It seems if I don’t write something soon, I will have gone a whole month with a depressing and unsatisfying un-ended story staring front and center here.
News! I’ve moved! Did you notice that 5-minute period where this site came up “Database Connection Error” on Sunday when I bit the bullet and canceled my previous hosting? I needed to edit the wp-config file to point to local_host.
It’s ridiculous how scary it was to see that, even though I knew I’d copied over the database. And I still had a copy on my hard drive. And for three whole seconds I also thought it might be freeing. Start completely from scratch!
When the issue was resolved I even did a madcap “Update all” in the themes. I’d been putting that off because I could not remember how much “design” I’d properly captured in my child theme. But hey, I almost completely deleted the blog! What’s a little wonky background rendering of an already meh background?
I moved because I could piggy-back hosting onto another site for almost free. And because that host provider (GoDaddy) has excellent technical support.

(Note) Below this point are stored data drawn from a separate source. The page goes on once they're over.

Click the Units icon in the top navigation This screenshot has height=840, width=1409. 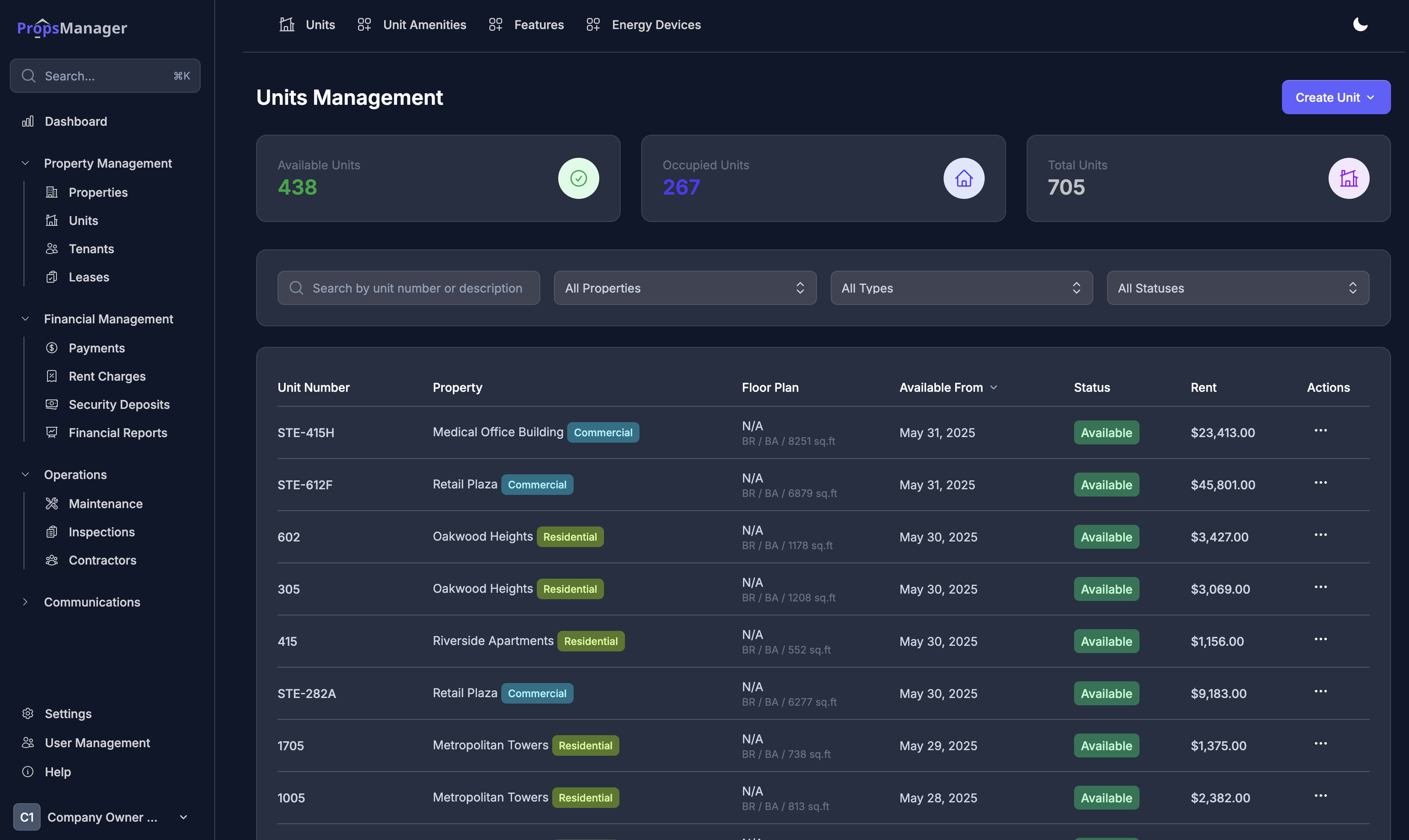coord(287,24)
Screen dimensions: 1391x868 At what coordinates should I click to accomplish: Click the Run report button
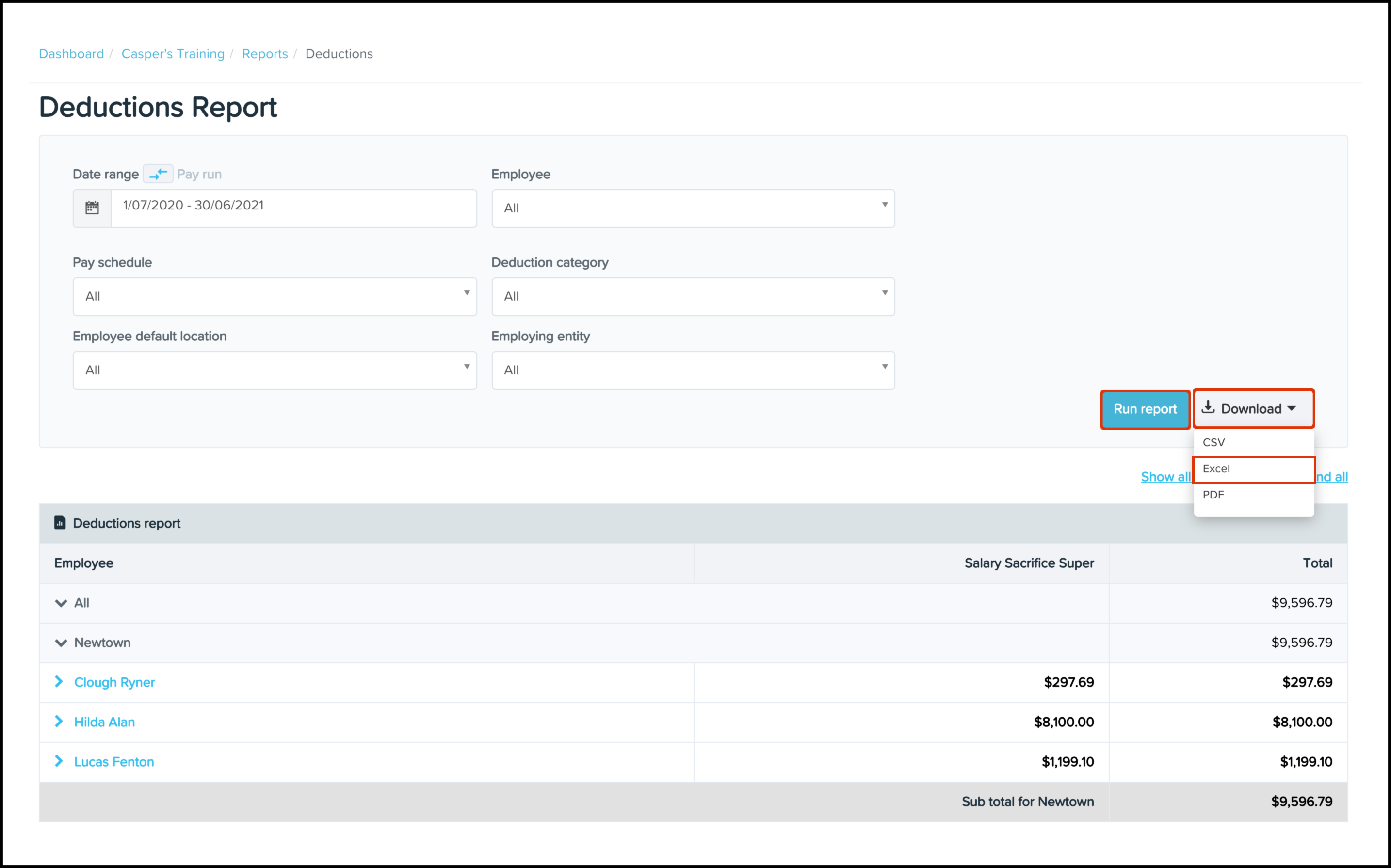1145,409
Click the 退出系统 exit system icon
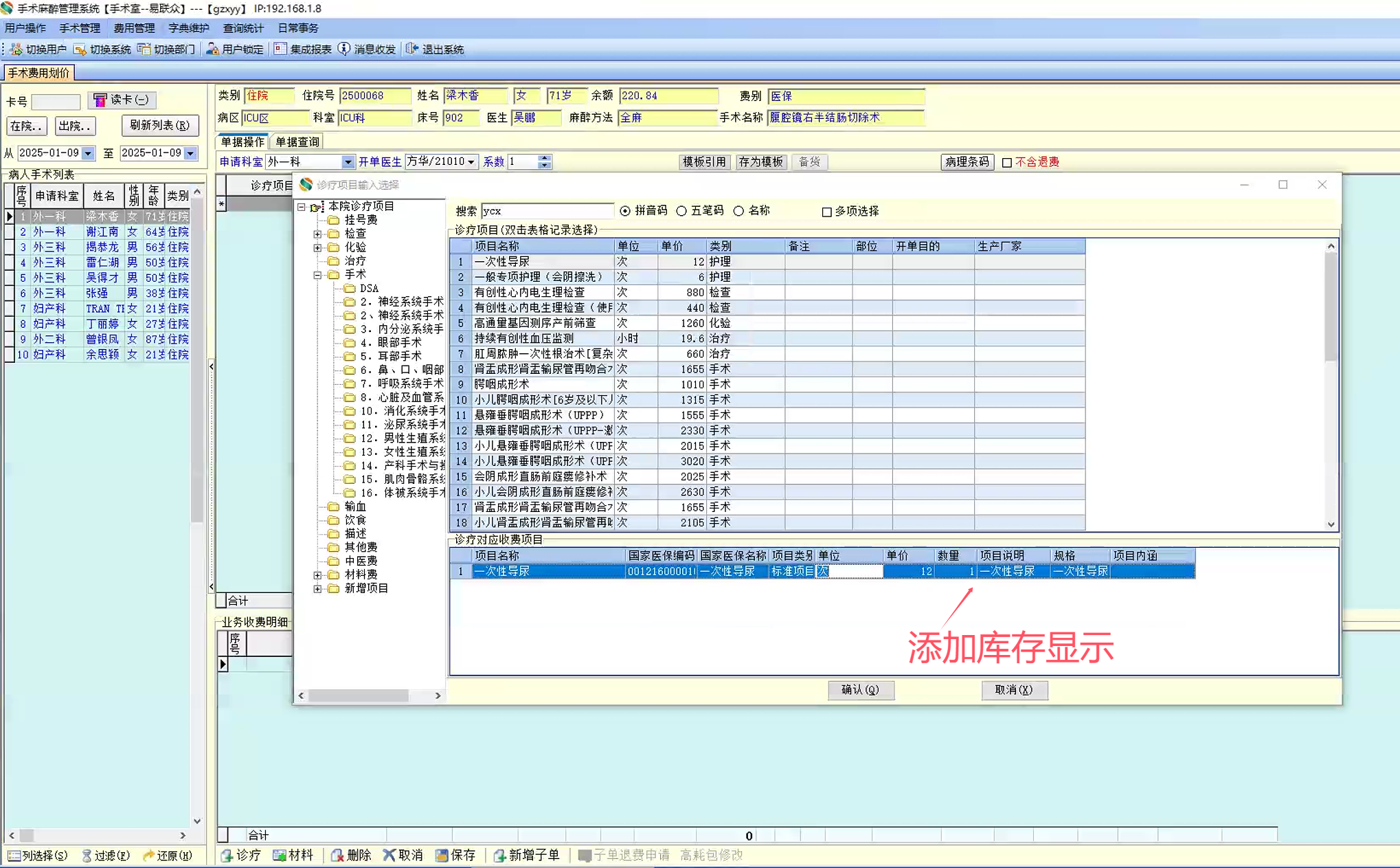This screenshot has width=1400, height=868. click(412, 49)
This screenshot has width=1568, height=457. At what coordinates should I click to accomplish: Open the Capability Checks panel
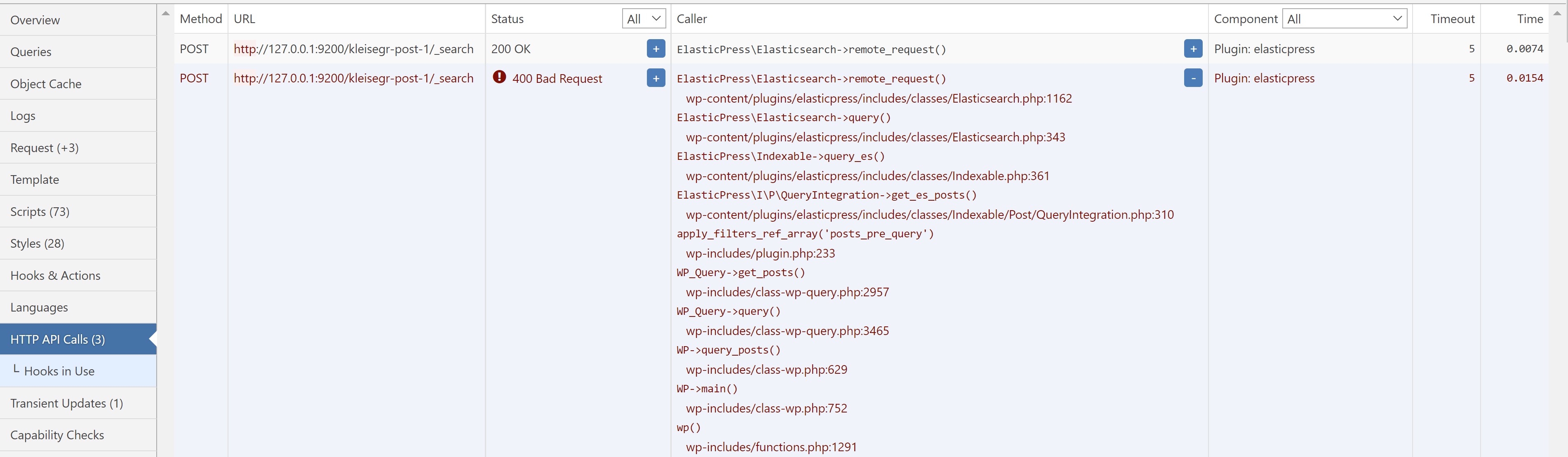pos(57,434)
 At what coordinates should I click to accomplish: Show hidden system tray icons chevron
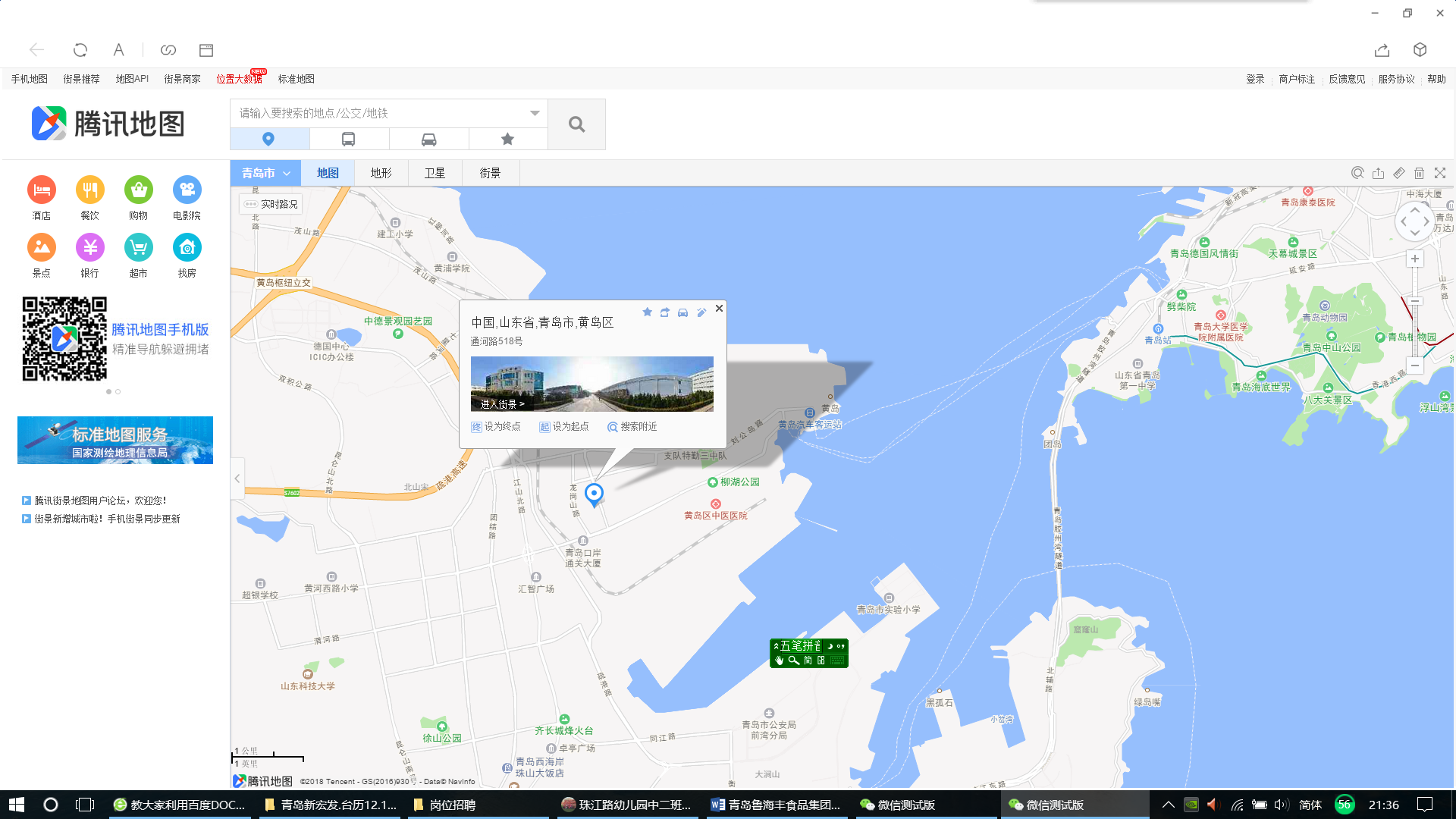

Now it has been 3 days without email at the shop because of a cPanel problem. Way to instill confidence, GoDaddy.
Other news! There are new kittens! No photos because while they are cute, they are also shitheads. Literally. They have pooped with a frequency that is mind boggling. Originally we were all like, “Oh hey, we are experts at this, let’s give them de-wormer!” And everyone agreed and rejoiced. But the pooping. Did. Not. Stop. They pooped in the litter box. Outside the litter box. On a bed. On the other bed. On the kitchen floor because they couldn’t make it to a litter box or bed in time.
Through out all of this, they remained by every other quality of life indicator “healthy”. Eating. Playing. Bright eyed. Bushy, if poopy, tailed. So it was thought perhaps the de-wormer just needed more time.
They went to the vet an hour ago. Turns out, they have a parasite that our particular de-wormer of choice doesn’t kill. And a bacteria infection.
A side effect of the new medicine is that they probably will stop pooping altogether for 24 hours before resuming a normal bathroom schedule. I have never been so excited for 24 hours of not pooping in my life. “Don’t be alarmed!” warned the vet tech. Little did she realize how close I was to drinking 6 bottles of wine for the corks.